Where Would You Be Comfortable Drafting Him In 2021?

While I’m afraid the hype train will push his average draft position even higher, Akers is currently being drafted at a reasonable 11.8 ADP per Underdog Fantasy. All of the running backs outside the first six or seven have warts. The top-5 potential of Akers paired with the expected usage makes him a prime target at the back end of the first or the top of the second round.

We’re still early in the offseason, and ADPs will change by full-on fantasy draft season. If Akers creeps up too far past players like Aaron Jones and Ezekiel Elliott, that price would be a little too rich for my blood.  

Dud: Preston Williams 

After losing the second half of his impressive rookie season to a torn ACL, he came back to average a wholly unimpressive 8.8 (No. 63) Fantasy Points per Game before once again suffering a season-ending lower body injury. At least he had his league-leading 22.2-percent Touchdown Rate, scoring four (No. 48) Total Touchdowns on 18 (No. 119) Receptions.

How Many Leagues Did You Have Him In?

I’m the type of fantasy manager that when I’m in on a guy, I go for him everywhere. I don’t diversify for the sake of diversification. If I’m in on a player, right or wrong, I’m in on him for a reason. Unfortunately, that led me to having many shares of Preston Williams. He made it onto six of my redraft teams, but thankfully I wasn’t the only one who was in on him. I didn’t have him on a single dynasty or keeper team.  

When Did You Know He Was One of Your Guys?

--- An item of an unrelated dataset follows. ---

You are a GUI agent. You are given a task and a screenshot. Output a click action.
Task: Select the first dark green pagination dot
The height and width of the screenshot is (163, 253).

I’ve been a fan of Preston Williams since his rookie year. He scored double digit fantasy points in five of his eight games in his 2019 rookie season, and was well on his way to a breakout before tearing his ACL in Week 9. In a cruel twist of fate, the game he was injured happened to be his best of the season. Williams grabbed five catches for 72 yards and two touchdowns before going down. 

Why Did You Like Him So Much?

Williams’ ADP going into the 2020 season was around the 15th round. A guy who was emerging as the WR1 on his team before going down with injury was a lottery ticket I was willing to scratch. Ryan Fitzpatrick was back under center at least to start the season, and whenever Tua Tagovailoa took over, I was confident that he’d still be able to feed Williams the ball.  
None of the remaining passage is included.